Además de este caso, podríamos afirmar que la libertad de expresión en España hoy en día ha sido  atacada de manera sistemática cuando las ideas que se han criticado ponían en cuestión el ideario del sistema hegemónico: pruebas de ello son la licencia que no se le concedió al programa La Tuerka cuando Intereconomía- de ideas descaradamente racistas y homófobas- se emitía con toda tranquilidad; la caricatura de Mahoma publicada por El Jueves que el ministro impulsor de la LOSC calificó de irresponsable, la ocasión en la que se llegó a enjuiciar  (absuelto finalmente) a Javier Krahe, o el chiste-sketch sobre la ETA y el PP que también llevó a su ejecutor a juicio (Facu Díaz en La Tuerka News). Todos estos ejemplos mientras el lema #JeSuisCharlieHebdo ha tenido gran acogida por los mismos que se han opuesto a según que humor negro.

 

Merece la pena replantearse hasta qué punto estamos los ciudadanos de España dispuestos a permitir el recorte de unas libertades que tanto se han luchado para poder ser materializadas en documentos oficiales como nuestra propia Consitución. Libertades que luego pueden haber sido o no respetadas, pero que en cualquier caso deberían gozar de ser defendidas en cualquier constitución sin trampa ni cartón, contradicciones o intereses de sectores concretos implícitos.

 

*Artículo 20 de la Constitución de 1978

1. Se reconocen y protegen los derechos:

a) A expresar y difundir libremente los pensamientos, ideas y opiniones mediante la palabra, el escrito o cualquier otro medio de reproducción.

b) A la producción y creación literaria, artística, científica y técnica.

c) A la libertad de cátedra.

d) A comunicar o recibir libremente información veraz por cualquier medio de difusión.
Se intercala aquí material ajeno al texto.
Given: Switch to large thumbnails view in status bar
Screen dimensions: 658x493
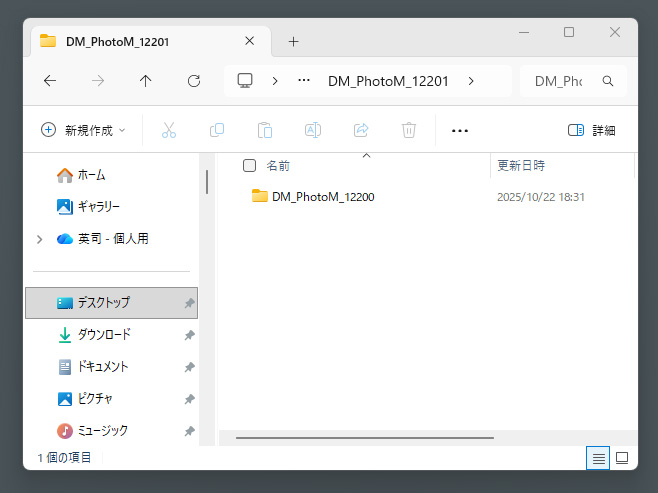Looking at the screenshot, I should [621, 458].
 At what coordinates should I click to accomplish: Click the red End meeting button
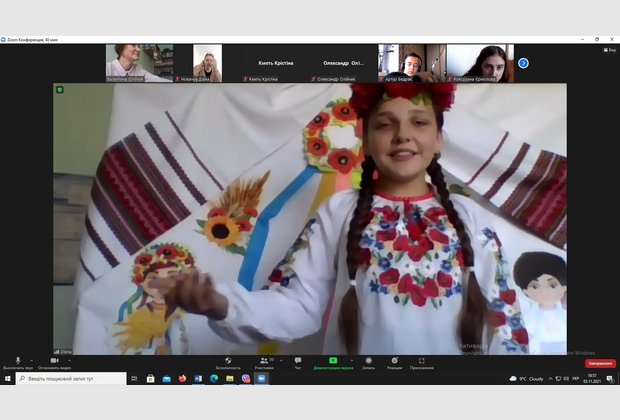(600, 363)
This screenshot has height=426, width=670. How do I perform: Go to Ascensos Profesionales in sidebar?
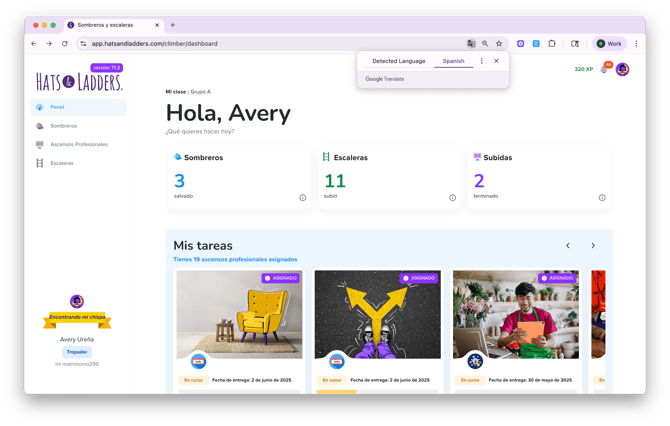pos(78,144)
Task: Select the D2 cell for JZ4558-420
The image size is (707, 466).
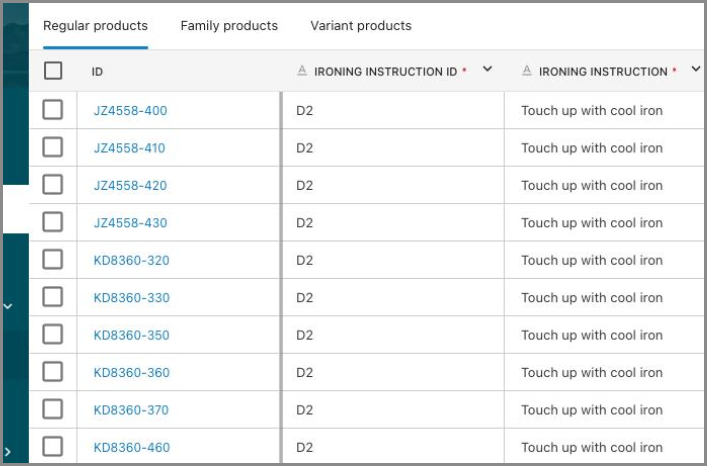Action: coord(305,185)
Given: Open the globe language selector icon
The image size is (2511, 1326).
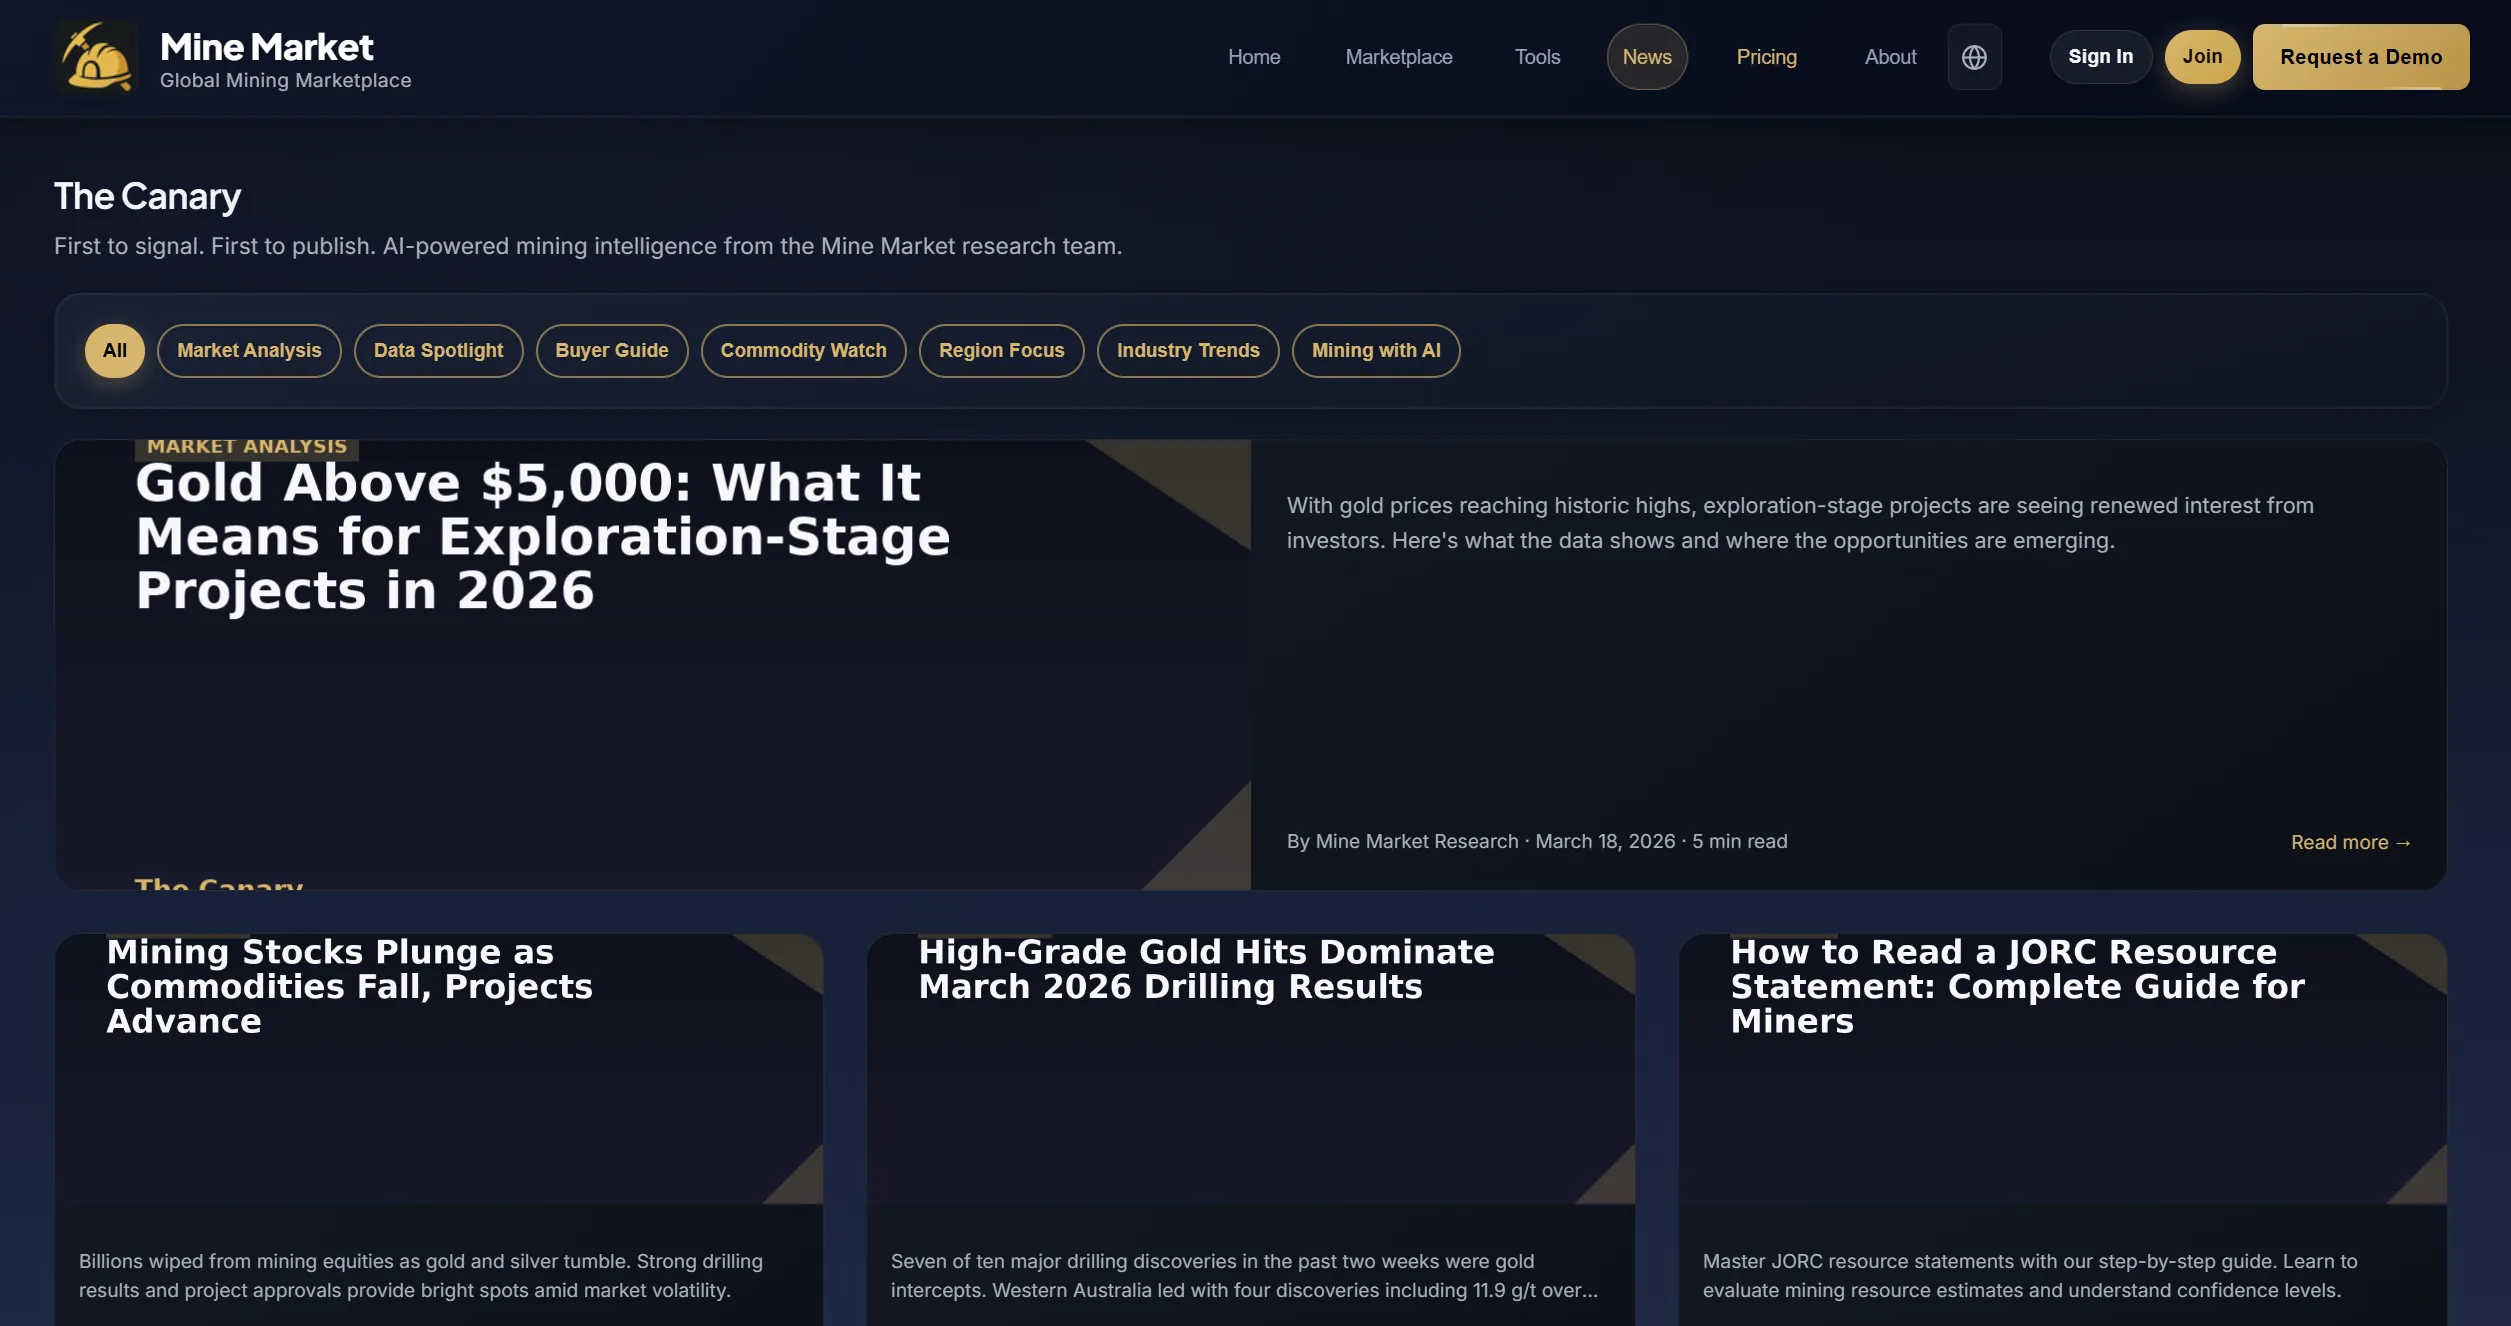Looking at the screenshot, I should (1973, 57).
La ley regulará el derecho a la cláusula de conciencia y al secreto profesional en el ejercicio de estas libertades.

2. El ejercicio de estos derechos no puede restringirse mediante ningún tipo de censura previa.

3. La ley regulará la organización y el control parlamentario de los medios de comunicación social dependientes del Estado o de cualquier ente público y garantizará el acceso a dichos medios de los grupos sociales y políticos significativos, respetando el pluralismo de la sociedad y de las diversas lenguas de España.

4. Estas libertades tienen su límite en el respeto a los derechos reconocidos en este Título, en los preceptos de las leyes que lo desarrollen y, especialmente, en el derecho al honor, a la intimidad, a la propia imagen y a la protección de la juventud y de la infancia.

5. Sólo podrá acordarse el secuestro de publicaciones, grabaciones y otros medios de información en virtud de resolución judicial.